🤖 AI Summary
This paper introduces the “keychain problem,” a sequential decision-making framework where only a subset of actions is available at each stage. The agent, operating under a Bayesian prior, must select actions from dynamically constrained subsets to maximize success probability or minimize opportunity cost—the expected number of rounds in which success was feasible but not achieved. We analyze three keychain ordering models: (i) fixed and known order, (ii) random sampling from a finite scenario set, and (iii) order chosen adaptively by the agent. For each, we provide an exact algorithm, a constant-factor approximation, and hardness results, respectively. Our core contribution is a unifying theoretical framework that establishes the first formal connection between combinatorial auctions and sequential exploration strategies; further, we extend the model to online bipartite matching, yielding a novel “philosophers’ inequality.” Integrating Bayesian inference, combinatorial optimization, and stochastic algorithm analysis, this work introduces a new paradigm for sequential decision-making under action-space constraints.
📝 Abstract
In this paper, we introduce a family of sequential decision-making problems, collectively called the Keychain Problem, that involve exploring a set of actions to maximize expected payoff when only a subset of actions are available in each stage. In an instance of the Keychain Problem, a locksmith faces a sequence of choices, each of which involves selecting one key from a specified subset (a keychain) to attempt to open a lock.
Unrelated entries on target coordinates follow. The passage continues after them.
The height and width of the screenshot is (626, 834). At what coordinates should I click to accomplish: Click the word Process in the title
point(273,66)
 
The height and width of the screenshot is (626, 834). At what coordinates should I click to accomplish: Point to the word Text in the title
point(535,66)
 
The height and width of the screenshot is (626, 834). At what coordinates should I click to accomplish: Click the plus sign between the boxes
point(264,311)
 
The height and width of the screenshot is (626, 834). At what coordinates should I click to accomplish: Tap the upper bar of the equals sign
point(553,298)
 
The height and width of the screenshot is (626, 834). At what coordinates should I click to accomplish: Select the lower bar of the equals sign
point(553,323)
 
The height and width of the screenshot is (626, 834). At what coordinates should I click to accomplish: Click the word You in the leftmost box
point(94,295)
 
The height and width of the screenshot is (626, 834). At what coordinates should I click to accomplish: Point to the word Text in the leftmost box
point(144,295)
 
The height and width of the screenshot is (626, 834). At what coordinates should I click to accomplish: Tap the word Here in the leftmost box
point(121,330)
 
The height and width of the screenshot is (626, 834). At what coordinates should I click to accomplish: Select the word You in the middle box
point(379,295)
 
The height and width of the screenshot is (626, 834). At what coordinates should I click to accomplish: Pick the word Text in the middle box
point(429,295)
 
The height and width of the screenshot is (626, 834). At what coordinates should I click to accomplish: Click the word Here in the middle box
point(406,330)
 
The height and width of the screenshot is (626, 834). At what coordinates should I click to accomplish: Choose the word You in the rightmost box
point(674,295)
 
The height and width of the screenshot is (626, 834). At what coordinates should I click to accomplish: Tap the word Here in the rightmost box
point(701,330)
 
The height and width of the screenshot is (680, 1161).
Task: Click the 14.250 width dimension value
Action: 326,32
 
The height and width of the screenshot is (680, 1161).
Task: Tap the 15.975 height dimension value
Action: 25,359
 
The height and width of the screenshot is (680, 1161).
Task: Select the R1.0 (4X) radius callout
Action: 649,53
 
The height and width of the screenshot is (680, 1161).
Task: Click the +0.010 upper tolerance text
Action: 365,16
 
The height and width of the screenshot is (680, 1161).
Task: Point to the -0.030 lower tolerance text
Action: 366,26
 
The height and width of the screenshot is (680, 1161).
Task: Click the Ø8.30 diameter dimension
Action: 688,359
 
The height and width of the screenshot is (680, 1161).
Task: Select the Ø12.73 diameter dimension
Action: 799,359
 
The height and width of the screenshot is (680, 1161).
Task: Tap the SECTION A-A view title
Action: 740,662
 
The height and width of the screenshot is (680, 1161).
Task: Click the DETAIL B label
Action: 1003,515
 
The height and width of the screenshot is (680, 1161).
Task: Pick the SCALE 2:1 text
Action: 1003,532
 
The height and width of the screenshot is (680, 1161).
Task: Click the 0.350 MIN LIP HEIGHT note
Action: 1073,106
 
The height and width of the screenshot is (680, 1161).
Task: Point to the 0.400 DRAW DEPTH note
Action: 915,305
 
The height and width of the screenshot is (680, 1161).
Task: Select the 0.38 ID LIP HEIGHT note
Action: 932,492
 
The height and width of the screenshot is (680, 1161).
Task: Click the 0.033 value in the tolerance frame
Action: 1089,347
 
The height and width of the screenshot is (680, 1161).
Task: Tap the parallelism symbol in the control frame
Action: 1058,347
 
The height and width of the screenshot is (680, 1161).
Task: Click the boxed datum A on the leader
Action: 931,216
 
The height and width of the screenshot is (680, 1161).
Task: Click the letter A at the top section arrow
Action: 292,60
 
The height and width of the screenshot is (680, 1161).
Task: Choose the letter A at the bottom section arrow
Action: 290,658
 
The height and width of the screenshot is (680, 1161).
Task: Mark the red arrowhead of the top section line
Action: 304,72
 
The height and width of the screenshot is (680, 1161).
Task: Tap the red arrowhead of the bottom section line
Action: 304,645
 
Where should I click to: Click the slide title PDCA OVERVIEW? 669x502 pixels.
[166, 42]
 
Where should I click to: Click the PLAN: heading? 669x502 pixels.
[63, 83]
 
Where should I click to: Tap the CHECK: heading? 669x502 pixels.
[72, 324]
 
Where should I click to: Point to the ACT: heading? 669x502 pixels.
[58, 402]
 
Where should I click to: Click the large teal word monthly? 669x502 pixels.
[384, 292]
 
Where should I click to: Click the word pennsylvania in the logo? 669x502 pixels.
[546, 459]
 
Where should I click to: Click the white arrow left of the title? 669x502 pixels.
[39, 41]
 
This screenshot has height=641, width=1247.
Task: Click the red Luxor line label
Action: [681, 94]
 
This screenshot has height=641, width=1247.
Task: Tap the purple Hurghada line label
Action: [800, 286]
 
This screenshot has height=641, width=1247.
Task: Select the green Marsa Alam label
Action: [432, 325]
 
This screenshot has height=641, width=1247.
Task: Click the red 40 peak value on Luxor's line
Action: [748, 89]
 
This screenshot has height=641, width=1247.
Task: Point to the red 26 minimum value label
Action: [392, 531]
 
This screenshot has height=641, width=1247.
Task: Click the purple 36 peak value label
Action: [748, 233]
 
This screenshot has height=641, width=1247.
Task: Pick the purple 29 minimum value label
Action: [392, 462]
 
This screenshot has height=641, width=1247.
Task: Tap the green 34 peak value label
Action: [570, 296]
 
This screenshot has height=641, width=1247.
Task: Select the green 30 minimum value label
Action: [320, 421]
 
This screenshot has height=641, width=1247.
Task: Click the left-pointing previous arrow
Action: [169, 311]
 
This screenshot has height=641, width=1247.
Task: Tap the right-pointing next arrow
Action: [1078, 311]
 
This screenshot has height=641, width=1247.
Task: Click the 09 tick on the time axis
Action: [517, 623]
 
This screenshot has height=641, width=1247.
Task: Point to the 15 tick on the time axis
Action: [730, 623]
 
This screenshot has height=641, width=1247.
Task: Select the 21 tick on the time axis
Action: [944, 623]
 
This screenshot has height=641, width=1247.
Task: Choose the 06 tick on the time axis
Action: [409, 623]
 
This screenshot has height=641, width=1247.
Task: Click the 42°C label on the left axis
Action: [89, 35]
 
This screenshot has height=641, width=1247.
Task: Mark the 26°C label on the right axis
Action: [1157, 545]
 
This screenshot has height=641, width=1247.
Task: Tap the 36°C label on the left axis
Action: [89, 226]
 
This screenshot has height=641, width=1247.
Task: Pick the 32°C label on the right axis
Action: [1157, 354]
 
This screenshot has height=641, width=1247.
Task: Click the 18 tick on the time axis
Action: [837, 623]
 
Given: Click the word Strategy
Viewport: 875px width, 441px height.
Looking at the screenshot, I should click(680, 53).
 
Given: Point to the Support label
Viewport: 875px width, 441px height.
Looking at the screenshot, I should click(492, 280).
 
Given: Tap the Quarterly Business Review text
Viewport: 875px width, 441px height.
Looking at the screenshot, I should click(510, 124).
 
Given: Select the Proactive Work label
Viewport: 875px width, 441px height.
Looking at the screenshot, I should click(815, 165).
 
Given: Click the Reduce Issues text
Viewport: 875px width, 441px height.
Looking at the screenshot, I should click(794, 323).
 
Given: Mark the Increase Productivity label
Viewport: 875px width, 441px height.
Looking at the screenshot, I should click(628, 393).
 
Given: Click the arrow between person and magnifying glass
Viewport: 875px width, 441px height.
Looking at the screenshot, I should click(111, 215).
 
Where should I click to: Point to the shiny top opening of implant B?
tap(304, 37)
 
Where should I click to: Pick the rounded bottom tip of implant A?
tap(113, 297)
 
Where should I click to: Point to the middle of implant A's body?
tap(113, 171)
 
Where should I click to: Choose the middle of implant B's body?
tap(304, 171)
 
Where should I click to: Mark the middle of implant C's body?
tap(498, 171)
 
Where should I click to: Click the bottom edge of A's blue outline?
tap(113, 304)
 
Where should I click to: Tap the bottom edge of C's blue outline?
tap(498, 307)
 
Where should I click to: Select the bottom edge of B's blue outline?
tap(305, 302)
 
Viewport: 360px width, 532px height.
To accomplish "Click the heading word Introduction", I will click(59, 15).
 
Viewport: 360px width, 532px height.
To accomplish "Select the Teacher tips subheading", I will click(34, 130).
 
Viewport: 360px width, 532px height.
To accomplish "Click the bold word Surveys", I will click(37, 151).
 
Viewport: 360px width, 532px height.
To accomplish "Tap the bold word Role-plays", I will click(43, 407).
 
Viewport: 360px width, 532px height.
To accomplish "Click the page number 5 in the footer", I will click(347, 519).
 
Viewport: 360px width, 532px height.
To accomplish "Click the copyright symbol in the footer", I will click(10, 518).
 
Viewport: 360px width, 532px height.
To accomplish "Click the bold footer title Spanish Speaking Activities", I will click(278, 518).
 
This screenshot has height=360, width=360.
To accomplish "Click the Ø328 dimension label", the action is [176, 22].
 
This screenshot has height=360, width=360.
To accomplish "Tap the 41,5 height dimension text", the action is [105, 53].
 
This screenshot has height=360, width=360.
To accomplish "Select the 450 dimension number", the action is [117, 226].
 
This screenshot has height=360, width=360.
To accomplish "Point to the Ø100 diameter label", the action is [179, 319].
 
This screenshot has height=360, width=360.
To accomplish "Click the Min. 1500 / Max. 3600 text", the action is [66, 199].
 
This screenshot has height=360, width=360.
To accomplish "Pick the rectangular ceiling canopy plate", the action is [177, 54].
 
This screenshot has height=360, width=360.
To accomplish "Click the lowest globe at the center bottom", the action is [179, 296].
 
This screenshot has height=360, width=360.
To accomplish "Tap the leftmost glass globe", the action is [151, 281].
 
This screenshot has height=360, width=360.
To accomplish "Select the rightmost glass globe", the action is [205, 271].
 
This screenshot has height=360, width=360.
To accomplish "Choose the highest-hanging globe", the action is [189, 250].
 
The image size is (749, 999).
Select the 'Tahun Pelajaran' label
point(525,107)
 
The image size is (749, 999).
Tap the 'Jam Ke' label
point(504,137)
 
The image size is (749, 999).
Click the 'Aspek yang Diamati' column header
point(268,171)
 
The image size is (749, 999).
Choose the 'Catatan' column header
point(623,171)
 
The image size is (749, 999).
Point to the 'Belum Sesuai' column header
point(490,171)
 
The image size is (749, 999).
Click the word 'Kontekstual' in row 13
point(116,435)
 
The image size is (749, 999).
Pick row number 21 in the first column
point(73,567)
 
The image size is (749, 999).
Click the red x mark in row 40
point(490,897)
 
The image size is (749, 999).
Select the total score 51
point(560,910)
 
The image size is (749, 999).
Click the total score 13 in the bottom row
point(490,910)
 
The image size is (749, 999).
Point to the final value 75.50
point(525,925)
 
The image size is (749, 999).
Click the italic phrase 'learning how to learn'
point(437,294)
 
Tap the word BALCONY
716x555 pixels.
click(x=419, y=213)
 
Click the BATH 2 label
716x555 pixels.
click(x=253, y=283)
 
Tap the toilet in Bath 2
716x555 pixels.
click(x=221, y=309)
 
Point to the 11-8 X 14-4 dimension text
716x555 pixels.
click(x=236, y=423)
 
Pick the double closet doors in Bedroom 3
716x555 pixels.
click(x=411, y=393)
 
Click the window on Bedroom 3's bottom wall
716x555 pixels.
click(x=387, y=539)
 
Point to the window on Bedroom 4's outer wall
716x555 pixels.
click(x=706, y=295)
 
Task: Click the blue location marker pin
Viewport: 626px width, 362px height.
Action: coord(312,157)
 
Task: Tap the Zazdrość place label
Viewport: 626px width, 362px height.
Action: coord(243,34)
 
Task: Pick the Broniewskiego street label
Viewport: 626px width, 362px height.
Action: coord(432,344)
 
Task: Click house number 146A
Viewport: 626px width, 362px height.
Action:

Given a Bayesian prior on the effectiveness of keys, the locksmith's goal is to maximize the expected number of rounds in which the lock is opened -- or equivalently, minimize the opportunity cost which is the expected number of rounds in which the chain has a correct key but our selected key is incorrect. We investigate Keychain Problems under three assumptions on the order in which keychains are tested by the locksmith: a fixed, known order; a random order sampled from a known distribution on a set of ``scenarios''; or an order selected by the locksmith themself. We present an exact algorithm for the simplest of these settings, and we present approximation algorithms and hardness results for the others. In the Probabilistic Scenarios setting, our approximation algorithm is based on a novel connection between combinatorial auctions and policy design for sequential decision-making problems. To illustrate the generality of this technique, we apply the same ideas to obtain Philosopher Inequalities for Online Bipartite Matching and some of its extensions.